**THE REQUEST**
Render the items below as a JSON list of strings, one string per line, leaving out blank lines.

**RECORDS FOR THIS TASK**

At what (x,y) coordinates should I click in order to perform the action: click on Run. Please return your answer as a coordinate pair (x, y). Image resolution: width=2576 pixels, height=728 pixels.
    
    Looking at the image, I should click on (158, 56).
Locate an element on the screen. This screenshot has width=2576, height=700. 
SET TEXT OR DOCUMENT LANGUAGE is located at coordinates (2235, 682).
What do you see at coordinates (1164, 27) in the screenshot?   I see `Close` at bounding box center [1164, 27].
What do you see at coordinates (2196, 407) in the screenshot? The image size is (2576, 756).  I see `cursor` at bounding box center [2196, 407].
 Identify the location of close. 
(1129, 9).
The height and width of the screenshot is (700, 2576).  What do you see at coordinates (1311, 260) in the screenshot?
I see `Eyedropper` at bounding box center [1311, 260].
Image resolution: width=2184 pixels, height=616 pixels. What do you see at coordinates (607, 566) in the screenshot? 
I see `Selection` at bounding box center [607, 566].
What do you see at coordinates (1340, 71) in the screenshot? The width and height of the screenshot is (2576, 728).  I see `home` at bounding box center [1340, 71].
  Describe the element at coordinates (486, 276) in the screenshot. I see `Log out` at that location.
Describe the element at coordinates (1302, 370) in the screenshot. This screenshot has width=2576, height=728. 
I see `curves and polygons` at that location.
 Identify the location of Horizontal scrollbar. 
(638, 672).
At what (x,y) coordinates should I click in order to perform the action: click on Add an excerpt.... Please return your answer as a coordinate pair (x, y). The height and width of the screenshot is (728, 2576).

**EXERCISE ANSWER**
[
  "At what (x,y) coordinates should I click in order to perform the action: click on Run. Please return your answer as a coordinate pair (x, y). Image resolution: width=2576 pixels, height=728 pixels.",
  "    Looking at the image, I should click on (158, 56).",
  "Locate an element on the screen. This screenshot has width=2576, height=700. ",
  "SET TEXT OR DOCUMENT LANGUAGE is located at coordinates (2235, 682).",
  "What do you see at coordinates (1164, 27) in the screenshot?   I see `Close` at bounding box center [1164, 27].",
  "What do you see at coordinates (2196, 407) in the screenshot? The image size is (2576, 756).  I see `cursor` at bounding box center [2196, 407].",
  " Identify the location of close. ",
  "(1129, 9).",
  "The height and width of the screenshot is (700, 2576).  What do you see at coordinates (1311, 260) in the screenshot?",
  "I see `Eyedropper` at bounding box center [1311, 260].",
  "Image resolution: width=2184 pixels, height=616 pixels. What do you see at coordinates (607, 566) in the screenshot? ",
  "I see `Selection` at bounding box center [607, 566].",
  "What do you see at coordinates (1340, 71) in the screenshot? The width and height of the screenshot is (2576, 728).  I see `home` at bounding box center [1340, 71].",
  "  Describe the element at coordinates (486, 276) in the screenshot. I see `Log out` at that location.",
  "Describe the element at coordinates (1302, 370) in the screenshot. This screenshot has width=2576, height=728. ",
  "I see `curves and polygons` at that location.",
  " Identify the location of Horizontal scrollbar. ",
  "(638, 672).",
  "At what (x,y) coordinates should I click in order to perform the action: click on Add an excerpt.... Please return your answer as a coordinate pair (x, y). The height and width of the screenshot is (728, 2576)."
]